Wie geht es uns, Herr Küppersbusch?

Die Bundeswehr wird zur Interventionsarmee – ihr neuer Slogan könnte heißen: Wir sind die netteren Besatzer. Und mit dem Zivildienstleistenden wird ein Phänomen verschwinden, das irgendwie nie zur deutschen Geschichte passte

Von SR

taz: Was war schlecht in der letzten Woche?

Friedrich Küppersbusch: Die unerhört oberflächliche und modebewusste Nicht-Debatte über die Wehrpflicht.
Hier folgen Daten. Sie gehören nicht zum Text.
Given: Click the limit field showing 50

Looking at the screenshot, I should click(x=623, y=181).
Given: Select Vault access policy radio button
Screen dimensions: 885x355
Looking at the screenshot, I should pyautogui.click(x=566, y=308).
Was wird besser in dieser?

Hoffentlich das Wetter.

Bundesverteidigungsminister Struck scheint in Angriff zu nehmen, wovon Rühe immer nur redete: den Umbau der Bundeswehr in eine Interventionsarmee. Ist das schlimm? Wird hier die Militarisierung der Außenpolitik besiegelt?

Es entspricht der Bedrohungslage – beziehungsweise ihrer Abwesenheit in Europa. Nach den Buchstaben des Grundgesetzes jedenfalls kann man zurzeit eine verfassungskonforme Armee – nur zur Landesverteidigung – auflösen. Der Grundgesetzpassus über kollektive Sicherheitssysteme würde noch Nato-Einsätze erlauben, deren Gebiet aber auch deutlich vor dem Hindukusch endet. Die Bundesregierung handelt verfassungswidrig – beziehungsweise im Vorgriff auf die Änderung des Grundgesetzes.
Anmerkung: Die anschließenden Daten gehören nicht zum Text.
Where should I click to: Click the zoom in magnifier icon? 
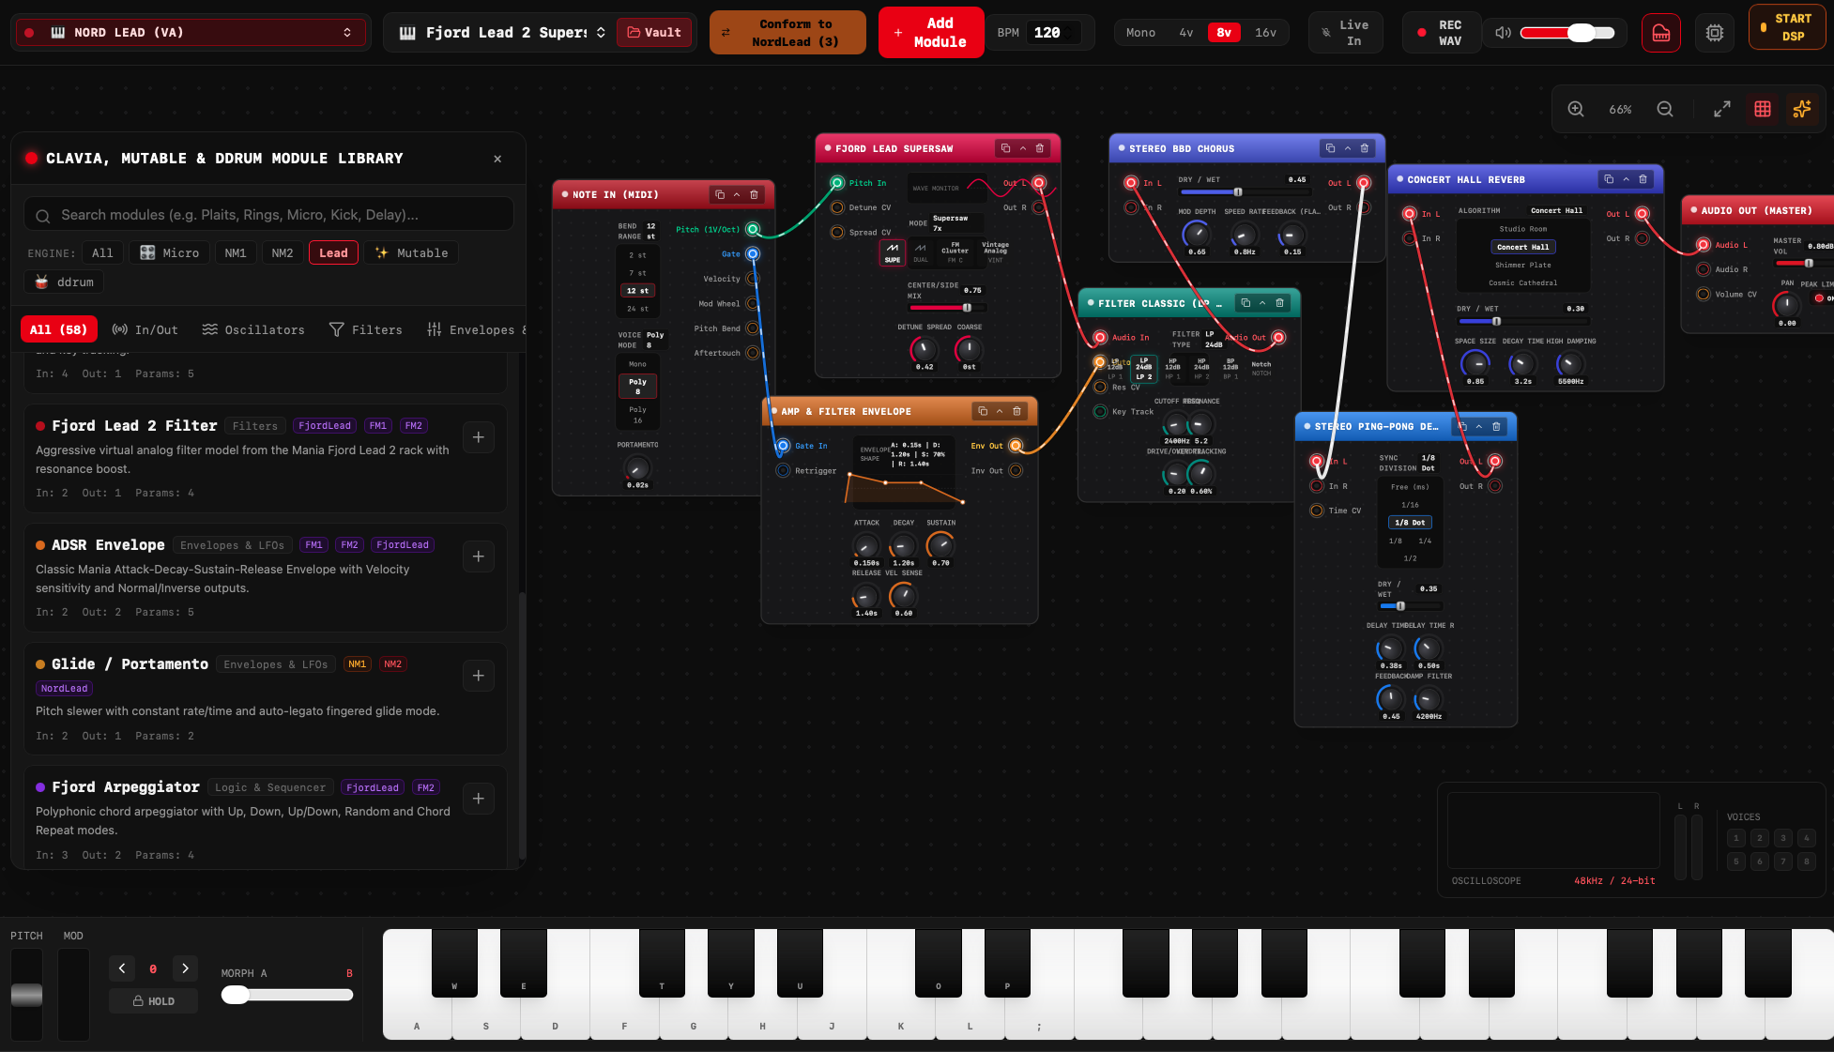click(x=1576, y=109)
Aber müssen die Europäer nicht militärisch aufholen, um die globale Macht der USA ein wenig zu bremsen?

Das hat sicher was Grünes, wenn Deutschland international mit dem Slogan „Wir sind die netteren Besatzer“ vorstellig wird.

Parallel dazu wird der Zivildienst derzeit in den Medien mal wieder verabschiedet. Ist es gut, wenn der Zivi-Zwang verschwindet?
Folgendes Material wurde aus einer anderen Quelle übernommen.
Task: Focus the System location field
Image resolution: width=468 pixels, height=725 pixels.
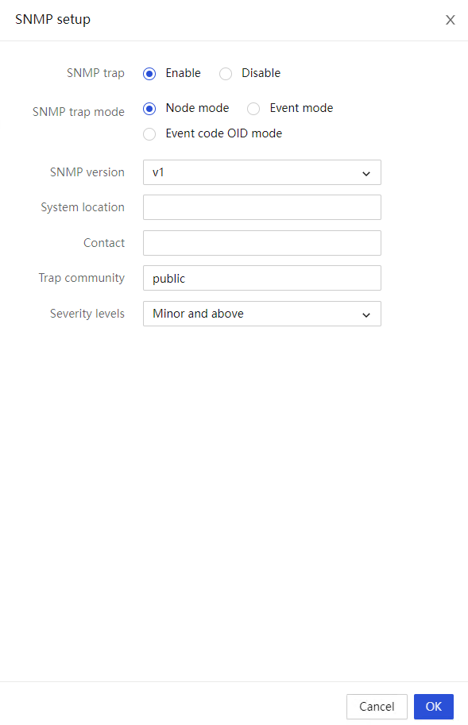Action: tap(261, 207)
Nein, das ist falsch. Und wird teuer. Der friedensdienende junge Mann ist, bezogen auf die deutsche Geschichte der letzten Jahrhunderte, eine Sensation der Vernunft. So was lassen wir uns offenbar nicht gern nachsagen.

Also wären die Zivildienstleistenden ein Verlust?

Ja, und die Wehrpflicht insgesamt. Die Rotzlöffeligkeit, mit der selbstverliebte Neudeutsche alle Erfahrungen mit der Weimarer Armee, einem „Staat im Staate“, kurz: den Berufssoldaten Hitler wegwischen, ist historisch blind. Beim Bund kann man auf Kurzsichtigkeit wenigstens ausgemustert werden. Klar putscht die Berufsarmee nicht schon morgen, aber eben noch staunten wir, wo in diesem Land für Hohmann geklatscht wird: beim Bund. Und was der Wehrbeauftragte so abkotzt über Nazitendenzen. Schließlich: Als Kohl 1991 beim ersten Golfkrieg der USA die Jungs gen Türkei schickte, gab es den historischen Verweigerungsrekord bei Wehrpflichtigen und auch Zeitsoldaten. Er konnte nicht mitmachen. So war die Wehrpflicht, der „Bürger in Uniform“, gemeint. Die Naivität der Grünen ist satirisch nicht mehr zu überspitzen.

Bei der Gesundheitsreform wollte Rot-Grün die chronisch Kranken ausnehmen – doch wer dazu zählt, war unklar. Ist Stümperei eigentlich ein rot-grünes Markenzeichen? Oder sind solche Strukturreformen einfach so kompliziert, dass es nur mit Nebenwirkungen geht?

Diese Reform ist heftiger als die früheren, geht aber in die nämliche Richtung: Profite bleiben unangetastet.

In Bombay treffen sich die Globalisierungskritiker. Viele meinen, dass die Hochzeit der Globalisierungskritik vorbei ist. Stimmt das?

Nein. In Deutschland ist ihr genuines Sammelbecken – die Ökobewegung – nur so sehr mit den Sachzwängen einer Regierungspartei geknechtet, dass es nicht ins Rollen kommt.

Vielleicht ist die globale Lage ja zu differenziert für Antikapitalismus geworden?

Nein. Die globalisierungskritische Bewegung vertritt qualifizierte Kritik und keinen vorreligiösen Gegenentwurf. Das ist – ideell – ihr größter Vorzug und – politisch – ihr größter Nachteil.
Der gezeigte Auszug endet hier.